2) Harden designed and deployed systems against common vectors for attack in real-world situations.

This requires not just the items from (1) but also a familiarity with particular architectures, implementations, protocols, languages, and conventions and conditions of user thought and behavior. So while there is overlap, I suspect that calls for "teaching security" aren't going to be satisfied with cryptographic theory and parsimonious, sound, and unambiguous algorithmics with strong assumption and bounds checking. Most policy people wouldn't consider that to be "teaching computer security."

Comment Re:It's been a while since I was a CS student. (Score 1) 173

Er, "to the level of."

After reading this thread, I think a lot of Slashdot posters have no idea what "computer science" as a science actually is.

They think AI researchers or computer vision folks started by sitting down at an Apple IIe and banging out:

"10 REM This is my first crack at an AI program. Let's see how it goes."

Comment Re:It's been a while since I was a CS student. (Score 1) 173

This is what I think.

It should be required for anyone getting a degree that recommends their ability to write code and create systems.

It should not be required just because someone is getting a *computer science* degree, because (unless the science has completely disappeared) a lot of those guys would have to *first* learn how to code, *then* learn about deployment and networks and users, *then* learn security, and it would take serious time away from the actual thrust of their degree.

People are posting upthread about things being different now, about the engineering wing now being a part of many CS programs, which was not the case when I was in the field. So maybe a dual-track degree is in order. To get the degree with the software engineering emphasis, yes, you have to learn about security.
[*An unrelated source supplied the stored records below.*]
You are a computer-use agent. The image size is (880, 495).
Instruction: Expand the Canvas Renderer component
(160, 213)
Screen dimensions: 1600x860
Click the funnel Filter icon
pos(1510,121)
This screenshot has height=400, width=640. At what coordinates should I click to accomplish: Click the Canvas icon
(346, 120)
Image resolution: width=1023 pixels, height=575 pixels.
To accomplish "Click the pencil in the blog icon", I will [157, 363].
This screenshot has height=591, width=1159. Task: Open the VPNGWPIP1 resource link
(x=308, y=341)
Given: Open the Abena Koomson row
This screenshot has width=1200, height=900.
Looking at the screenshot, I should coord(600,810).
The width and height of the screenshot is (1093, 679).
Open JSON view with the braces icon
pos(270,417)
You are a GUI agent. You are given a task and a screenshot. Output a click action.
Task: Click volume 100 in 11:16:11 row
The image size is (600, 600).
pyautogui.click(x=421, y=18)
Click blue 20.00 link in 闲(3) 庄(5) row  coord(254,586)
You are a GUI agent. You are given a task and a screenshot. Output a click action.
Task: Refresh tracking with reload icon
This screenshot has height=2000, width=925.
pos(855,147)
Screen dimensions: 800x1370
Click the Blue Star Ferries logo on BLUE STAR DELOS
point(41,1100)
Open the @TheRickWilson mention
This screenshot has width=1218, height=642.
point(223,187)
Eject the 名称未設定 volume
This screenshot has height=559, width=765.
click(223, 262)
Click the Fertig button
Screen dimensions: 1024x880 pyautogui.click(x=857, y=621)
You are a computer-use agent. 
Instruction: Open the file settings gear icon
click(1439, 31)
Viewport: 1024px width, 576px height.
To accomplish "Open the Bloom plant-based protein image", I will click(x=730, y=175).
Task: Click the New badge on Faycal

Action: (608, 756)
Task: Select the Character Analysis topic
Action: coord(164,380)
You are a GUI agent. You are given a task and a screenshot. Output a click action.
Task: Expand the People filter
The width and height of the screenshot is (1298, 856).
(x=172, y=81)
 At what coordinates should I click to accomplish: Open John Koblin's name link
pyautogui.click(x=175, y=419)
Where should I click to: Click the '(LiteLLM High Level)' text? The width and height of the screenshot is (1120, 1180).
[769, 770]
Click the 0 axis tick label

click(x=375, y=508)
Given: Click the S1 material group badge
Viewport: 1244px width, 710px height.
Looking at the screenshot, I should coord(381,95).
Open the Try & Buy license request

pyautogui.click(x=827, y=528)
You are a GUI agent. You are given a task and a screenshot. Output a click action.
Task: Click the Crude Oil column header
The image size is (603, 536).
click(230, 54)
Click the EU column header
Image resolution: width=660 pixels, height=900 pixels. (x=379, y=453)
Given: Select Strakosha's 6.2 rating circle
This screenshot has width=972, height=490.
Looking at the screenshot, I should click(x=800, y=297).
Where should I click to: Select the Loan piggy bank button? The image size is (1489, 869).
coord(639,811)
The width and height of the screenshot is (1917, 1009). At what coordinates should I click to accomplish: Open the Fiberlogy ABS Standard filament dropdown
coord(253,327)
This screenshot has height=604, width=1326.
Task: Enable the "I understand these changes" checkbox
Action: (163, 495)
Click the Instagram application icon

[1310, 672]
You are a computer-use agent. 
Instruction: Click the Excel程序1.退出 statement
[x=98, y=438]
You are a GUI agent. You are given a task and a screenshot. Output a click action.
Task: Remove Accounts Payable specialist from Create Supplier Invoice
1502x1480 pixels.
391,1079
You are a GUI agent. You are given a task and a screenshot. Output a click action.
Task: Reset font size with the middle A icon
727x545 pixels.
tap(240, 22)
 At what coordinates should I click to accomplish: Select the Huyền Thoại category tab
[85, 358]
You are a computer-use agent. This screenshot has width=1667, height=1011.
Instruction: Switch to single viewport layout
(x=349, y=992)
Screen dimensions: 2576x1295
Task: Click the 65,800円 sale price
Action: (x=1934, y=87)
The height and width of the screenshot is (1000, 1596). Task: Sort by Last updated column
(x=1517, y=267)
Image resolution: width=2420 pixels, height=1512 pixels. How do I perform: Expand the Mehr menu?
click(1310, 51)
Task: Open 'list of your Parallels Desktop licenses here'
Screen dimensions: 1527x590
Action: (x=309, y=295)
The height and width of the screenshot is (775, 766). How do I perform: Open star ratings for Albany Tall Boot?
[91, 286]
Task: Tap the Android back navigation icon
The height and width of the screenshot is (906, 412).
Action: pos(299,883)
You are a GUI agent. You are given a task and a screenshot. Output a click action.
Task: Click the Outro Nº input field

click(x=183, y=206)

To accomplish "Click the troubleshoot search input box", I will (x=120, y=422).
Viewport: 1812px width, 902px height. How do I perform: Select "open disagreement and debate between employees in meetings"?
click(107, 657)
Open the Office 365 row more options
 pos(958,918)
But to get the degree on computational theory? It makes no sense to me, except in the case of those that want to work on cryptographic theory/information theory and so on.

For a lot of the guys I went to school with, it would just make no sense. They'd have to first learn to code before they learned about coding securely. Or they'd have to first learn about networks before they could learn about securing them. And so on. They were busy with problems totally unrelated to implementation and deployment, and it would turn the degree that they got into another degree entirely as they spent years learning how to build stuff, instead of how to rigorously conceptually represent stuff and how to rigorously prove stuff.

When I think "computer science," programmers are the farthest thing from my mind. I imagine blackboards and chalk and lots and lots of scribbling. Not writing well-formed PHP+SQL code. Like, totally separate universes.

Comment Re:It's been a while since I was a CS student. (Score 2) 173

I have no problem with the idea that there ought to be courses on security, just not in CS where (at least when I was a student) that's not really what they do. They're in the business of figuring out/proving/disproving whether things *can be computed in theory* and how, in theory.

Security just isn't a question that has anything to do with that, and these are people that write comparatively little code. It's not what the discipline is about.

There *are* people that spend their time learning how to code, and how to code properly for real-world situations and deployment (which is precisely where security becomes an issue). That's my point. Security ought to be taught where people are actually learning to code, deploy, and operate. It's a serious, rigorous field of its own. It just doesn't happen to be computer science (which, if it helps you, could just as easily be called "computation theory").